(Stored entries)
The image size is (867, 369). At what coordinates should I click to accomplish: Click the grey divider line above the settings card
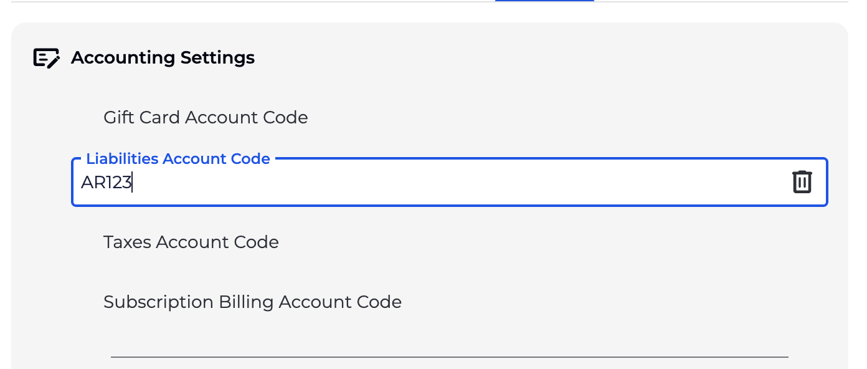[249, 2]
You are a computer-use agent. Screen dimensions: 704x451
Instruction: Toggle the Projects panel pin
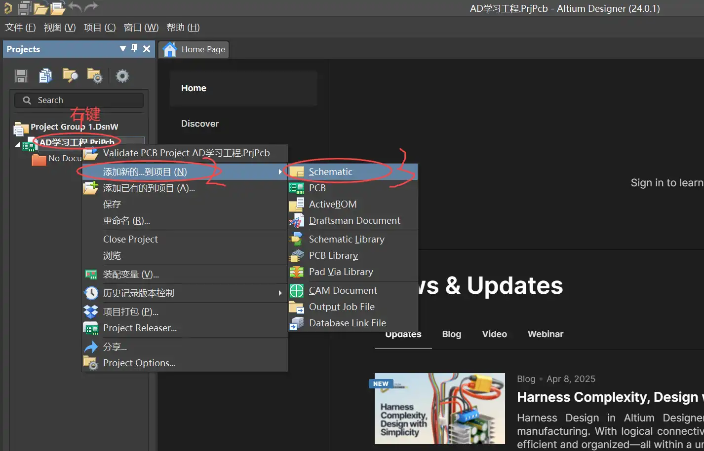pyautogui.click(x=134, y=48)
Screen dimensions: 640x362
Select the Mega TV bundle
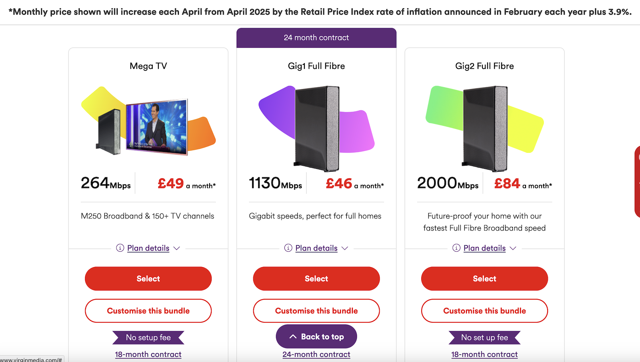pos(148,278)
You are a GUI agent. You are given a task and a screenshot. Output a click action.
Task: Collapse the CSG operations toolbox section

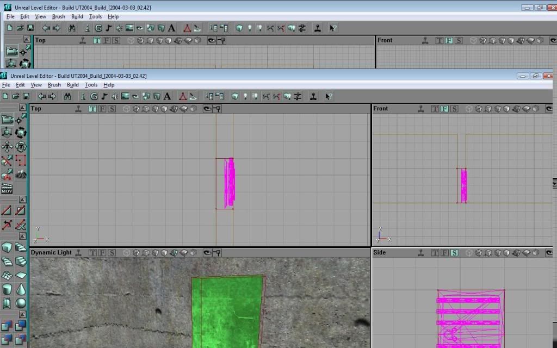tap(23, 314)
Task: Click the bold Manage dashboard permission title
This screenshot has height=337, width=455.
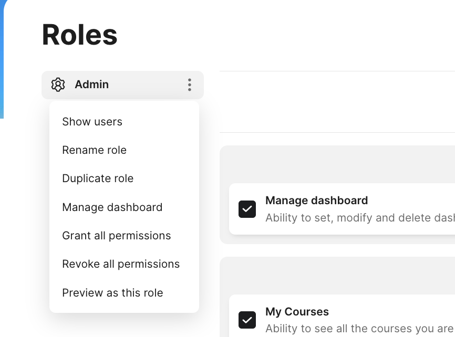Action: pyautogui.click(x=316, y=201)
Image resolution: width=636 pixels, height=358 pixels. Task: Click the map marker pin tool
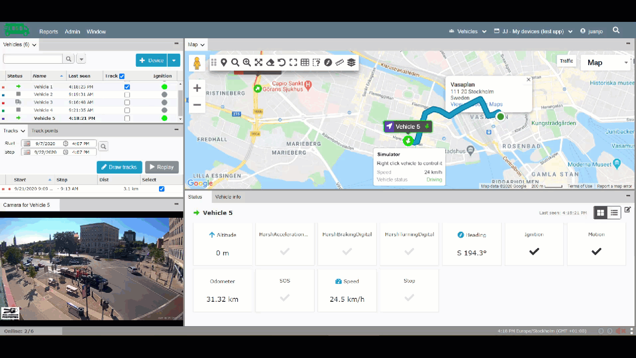coord(224,62)
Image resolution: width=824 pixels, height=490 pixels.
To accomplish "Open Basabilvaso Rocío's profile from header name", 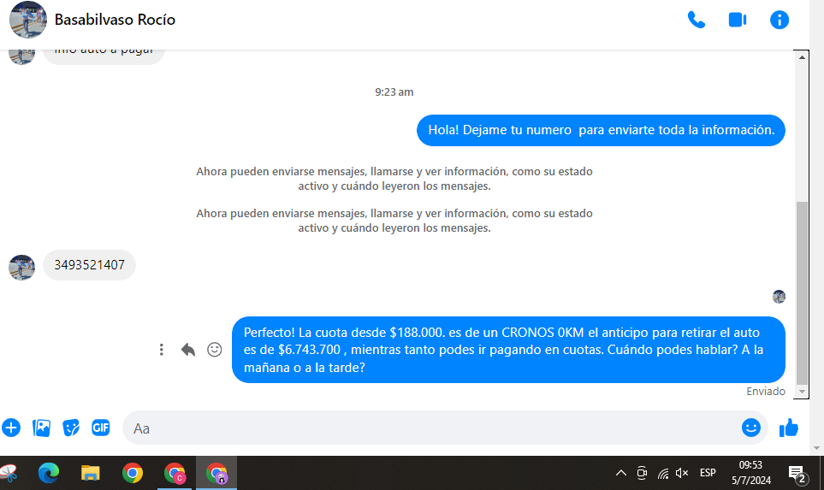I will pos(115,20).
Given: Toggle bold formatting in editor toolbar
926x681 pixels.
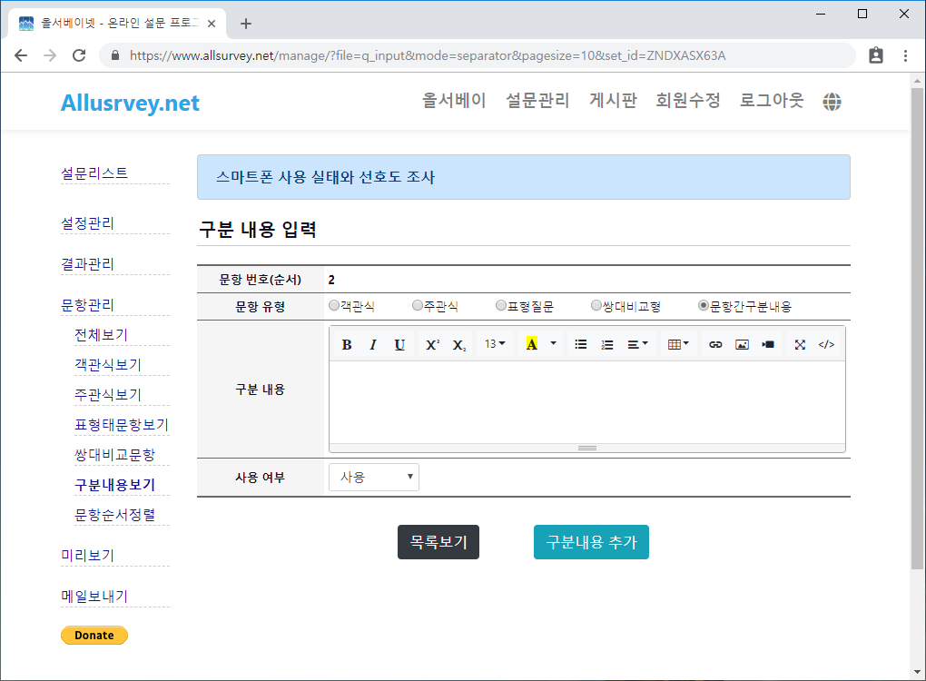Looking at the screenshot, I should click(x=347, y=345).
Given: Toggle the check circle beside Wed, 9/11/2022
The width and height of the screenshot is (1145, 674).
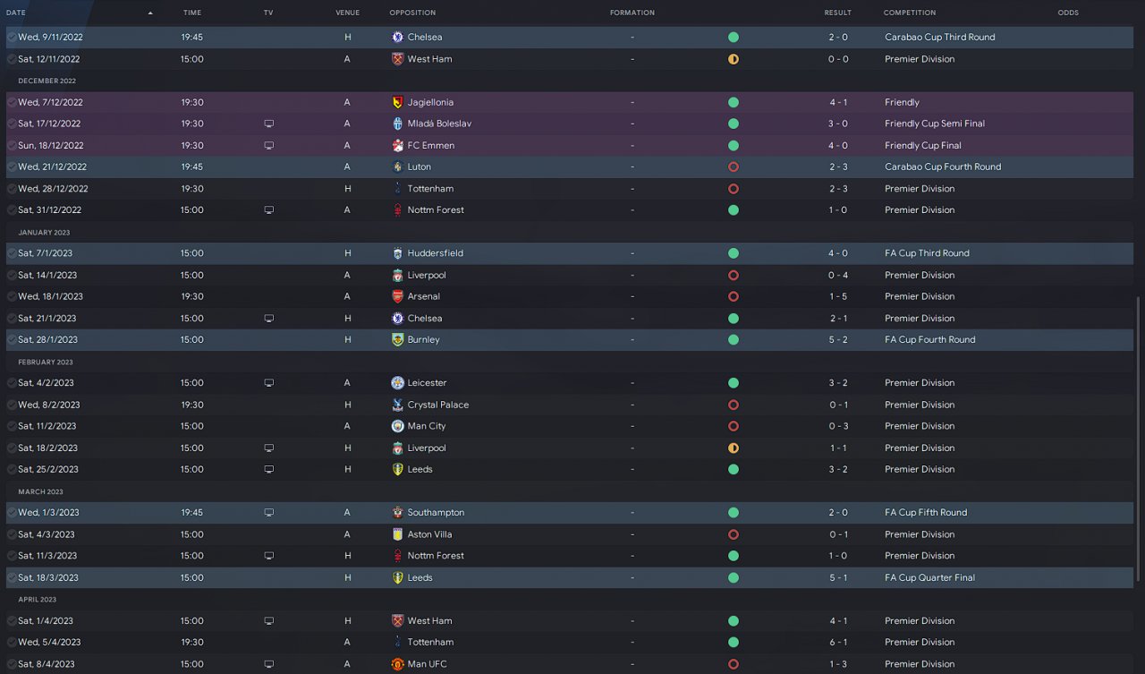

* Exercise prompt
From the line that includes "926x681 pixels." on down to the last line of the entries above, set down each line exactly, leaving out the pictures.

* Result of the exercise
926x681 pixels.
Looking at the screenshot, I should click(x=347, y=345).
Given: Toggle the check circle beside Wed, 9/11/2022
The width and height of the screenshot is (1145, 674).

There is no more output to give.